Monday, 12 November 2012

Guest post: Some conditions are more equal than others

This is a guest post from @DocHackenbush.

Black and white cartoon. Caption across the top says 'why do cancer patients seem to get cut more slack than other sick and disabled people?' There are then 4 monsters. On the left is 'cancer' who looks a bit like a snail with a soft shell with tentacles. Then there's two-headed 'MS'. Next is 'EDS' who looks a bit like a rasher of bacon with a face and hirsutism. Finally is something that looks a bit like a dildo with one eye and a floor level mouth. This one is wearing a name badge saying 'Hi. My name is Cronhns.' MS is saying 'Wow! Can I have your autograph? How do we get to be as famous as you?' EDS says '*mutters*' and cancer responds with 'try killing a few more celebrities!'

The inspiration for this cartoon came from the ruling that people receiving treatment for cancer are partially exempt from the one year time limit on receiving Contributory Employment Support Allowance (cESA) in the Work Related Activity Group. If you are getting treatment for your cancer, your one year countdown begins when your treatment ends. If you have anything else, tough cheddar - your countdown starts when your claim starts, regardless of what treatments you are currently undergoing.

As someone with a cancer of their very own, you'd think that was something I could really get behind, right? Well here's the thing - cancers come in all shapes, sizes and flavours and mine, on the whole, is more manageable than most; my main symptoms being skin lesions and fatigue. I know many people who live with illnesses and conditions much more detrimental to leading a normal life that will have their entitlement to benefits withdrawn after only twelve months. Why should the public profile of my disease mean that I get longer on ESA? Don't get me wrong, Cancer is a horrible, horrible bastard of an illness, but then again so is Ehlers Danlos Syndrome, Multiple Sclerosis, ME, Crohn's Disease or any number of others I could name, the treatments for managing which are often considerably more debilitating.

Should these people get shafted because their disease or condition or whatever hasn't had any telethons held in their honour recently? Sadly this government seems to think they should.


  1. I have to say I share this view. Similar things happen when exceptions are made for certain groups such as war veterans who may not have to undergo the medicals for PIP and potentially lose their current benefits.
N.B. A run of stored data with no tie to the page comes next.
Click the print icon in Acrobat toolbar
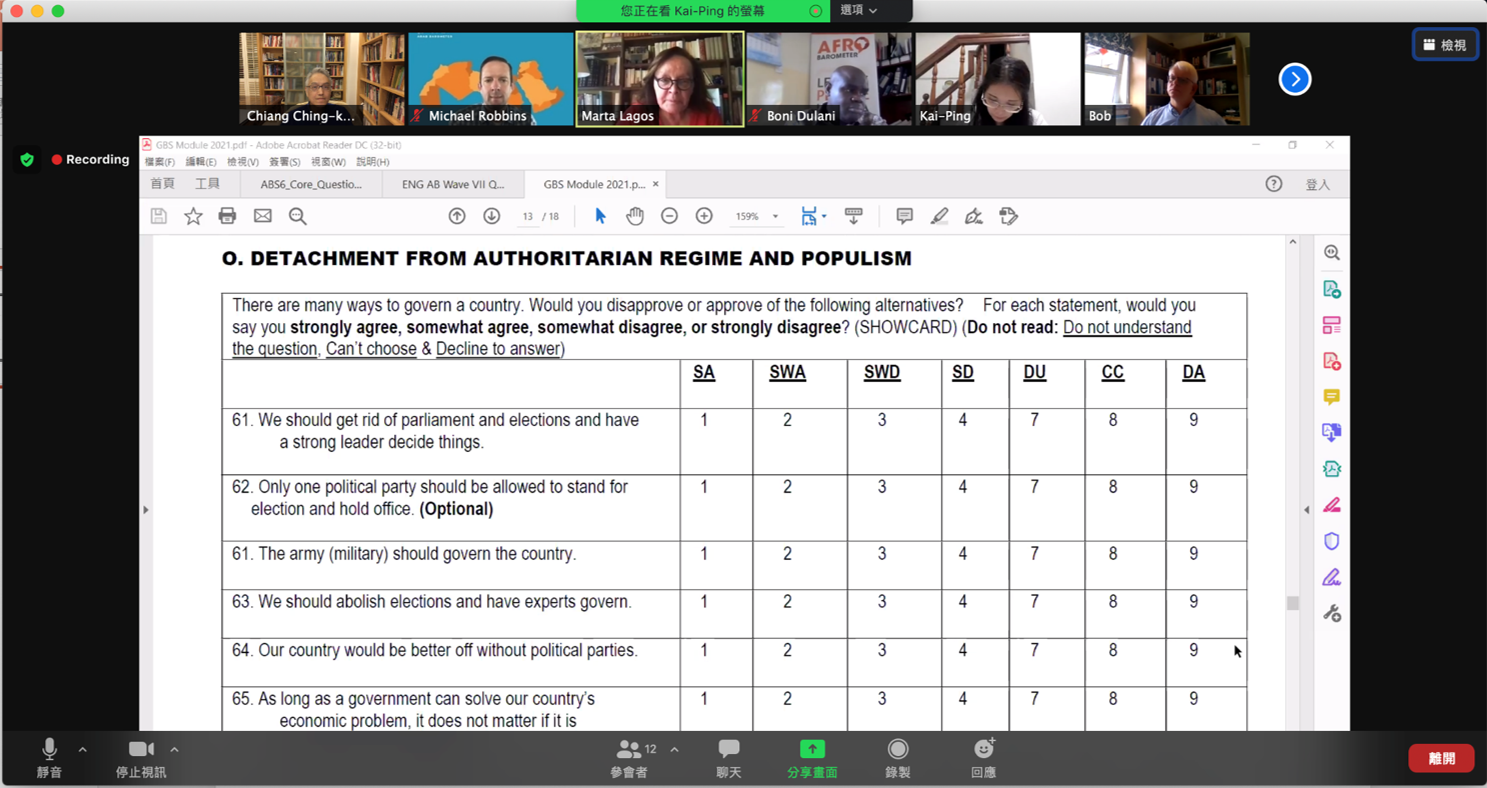1487x788 pixels. pos(227,216)
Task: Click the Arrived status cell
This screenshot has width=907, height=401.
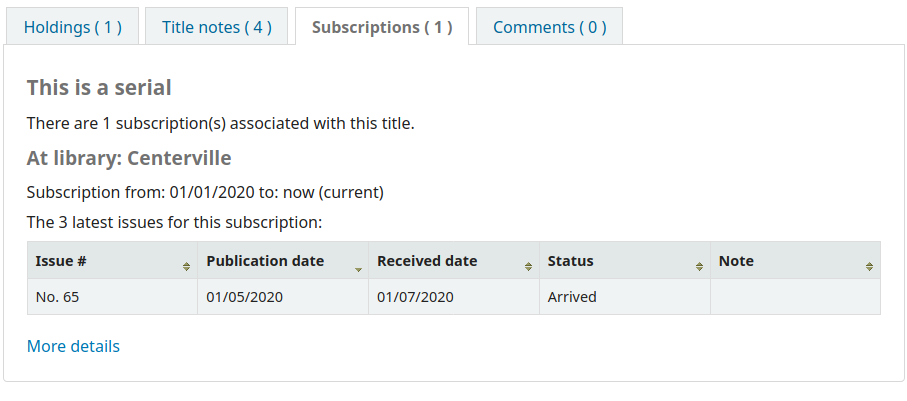Action: point(572,297)
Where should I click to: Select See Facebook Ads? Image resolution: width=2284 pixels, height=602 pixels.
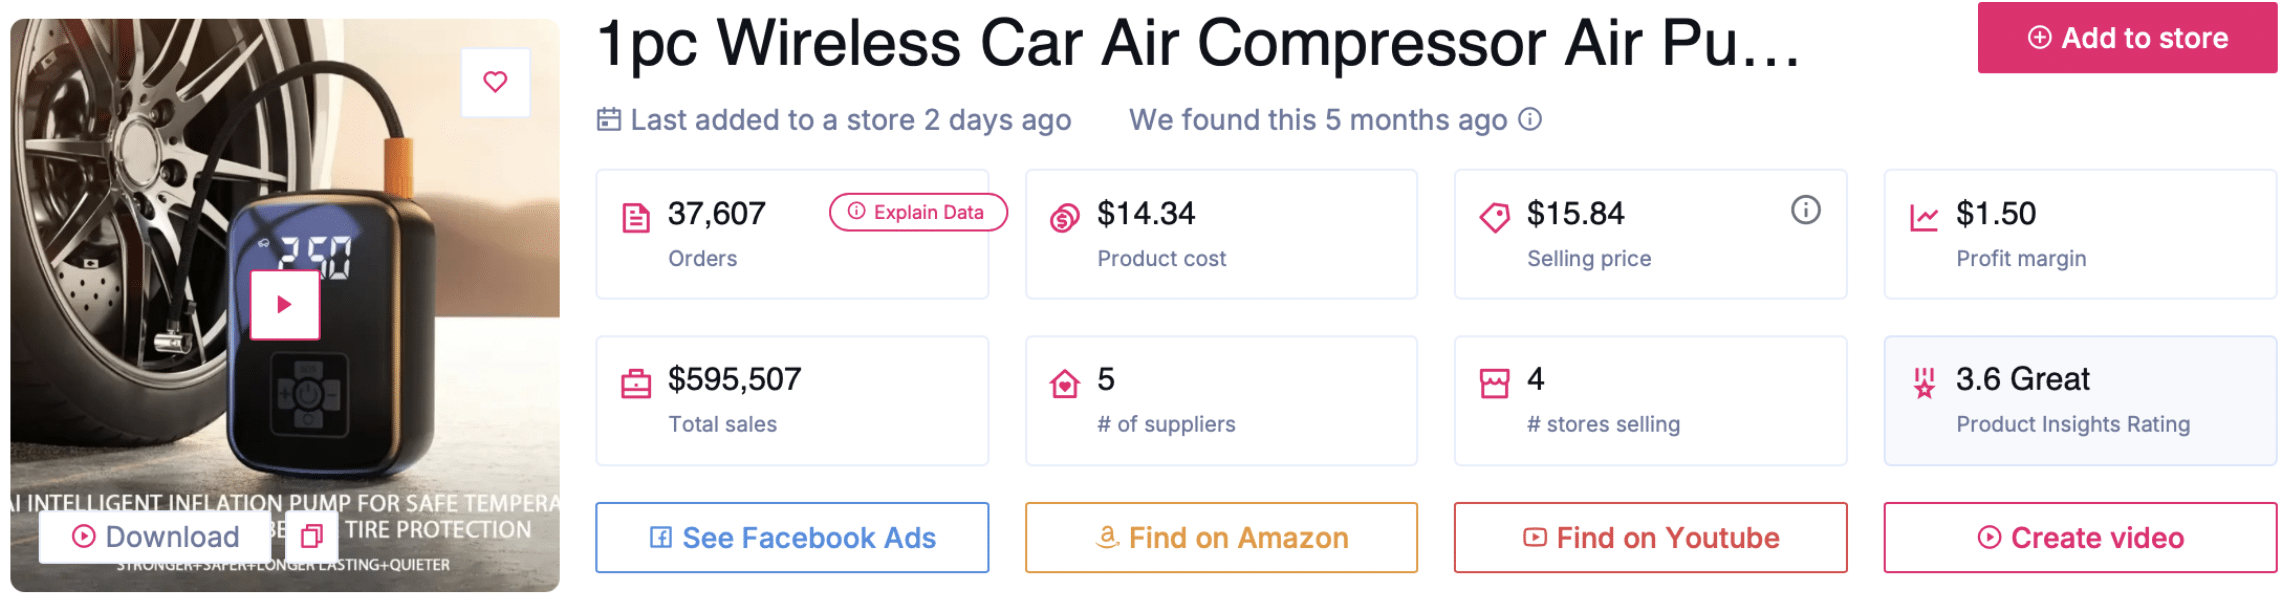point(792,537)
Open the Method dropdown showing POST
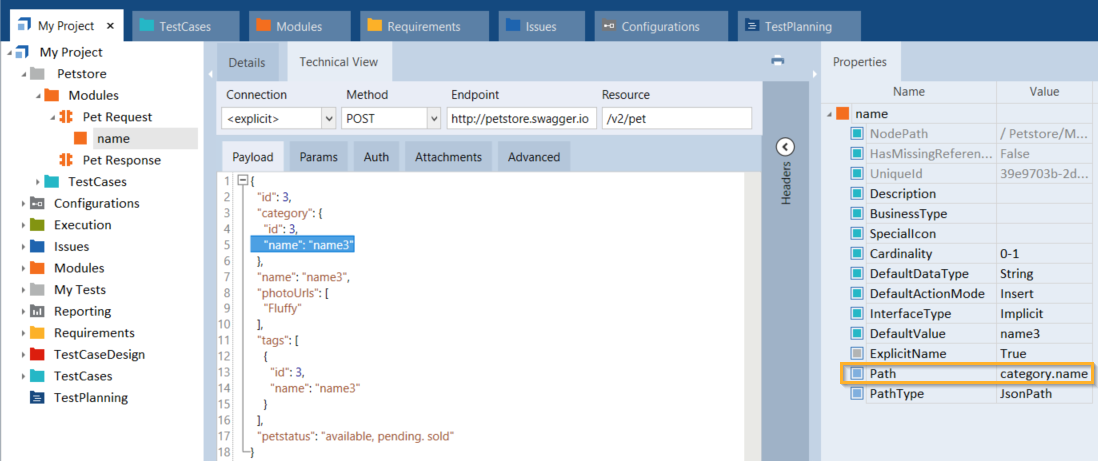 (433, 119)
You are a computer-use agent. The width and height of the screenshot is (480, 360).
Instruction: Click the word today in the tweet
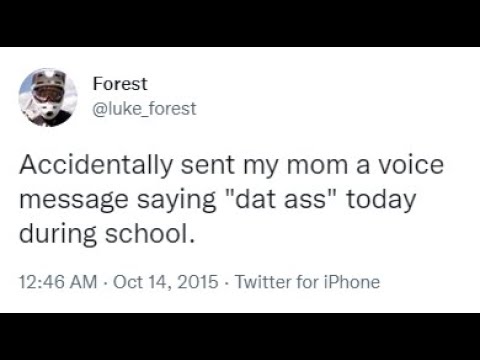[381, 200]
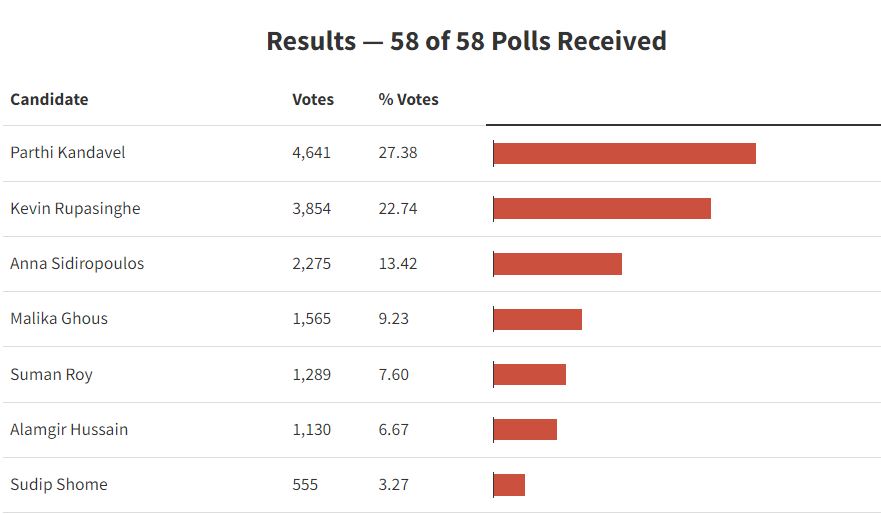
Task: Click Kevin Rupasinghe's red vote bar
Action: tap(602, 208)
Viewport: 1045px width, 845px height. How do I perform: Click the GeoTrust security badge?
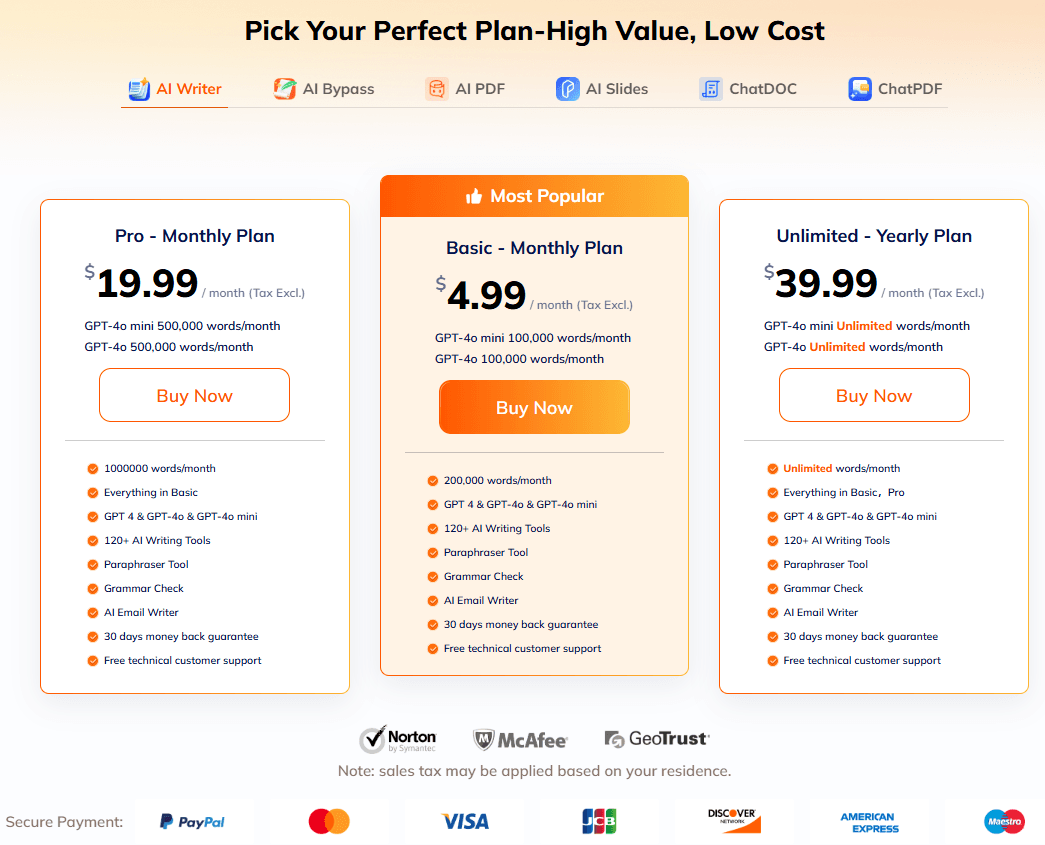click(657, 740)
    It isn't so much that I envy the groups involved as much that I feel that if there is a need to protect "popular" groups for fear of a backlash from the public then that means the system being put in place must be a bad one. If it really were fit for purpose then there would be no need for exceptions in the first place.

    Rather than protect certain popular special cases we should make sure that the system works for everyone. Instead I feel that the powers that be are cynically making sure that they can push through some pretty nasty policies by ensuring that the public won't react too much.

  2. Having "special groups" wouldn't be necessary if the system worked. I believe it is part of a divide and conquer measure to prevent some people rocking the lifeboat.

  3. Completely agree with Spoonydoc, protecting(!) the politically influential service personnel and cancer lobby from the system everyone else is subjected to is both a clear indication that the system is unacceptable, and a perfect example of divide and conquer.

    We need to call on the service and cancer DPOs and charities to recognise that they are being exploited politically as quid pro quo for their special treatment and challenge them to take their place in the fight for a system that is fair for all, not simply the politically connected.

  4. This isn't true, and you should be a damn sight more careful about putting out false information. The rule is, contributory ESA is paid for up to 365 days, but any time a person spends in the support group is ignored for the purpose of calculating the 365 days. So, if you claimed ESA and were put in the support group for six months, and then put in the work related activity group after that, you could get contributory ESA for up 18 months. The only way this gives an 'advantage' to people with cancer is that if they are having chemotherapy they are automatically put in the support group. But not all cancers are treated with chemotherapy. People with some illnesses other than cancer are automatically put in the support group - people undergoing dialysis, for example. I know whereof I speak on this point, because I am a welfare rights expert. I have specialised in it for 14 years and counting.
    One reason the cancer lobby is influential is that a third of all people get some form of cancer, plus most types of cancer are ultimately not curable (life expectancy after diagnosis can be 5 years or more, but most cancers aren't curable in the sense that they can be treated and will then disappear for good.)Since a large proprtion of people experience cancer, a larger proportion of them will give money and other support to cancer charities than to charities that deal with less common conditions. I'm not saying anything about the rightness or wrongness of that, but lobby groups do tend to draw strength from numbers, as well as from the social position of people who might choose to support them. - Carol Laidlaw

    1. You're right. I've added the words "Work Related Activity Group" to the sentence in question.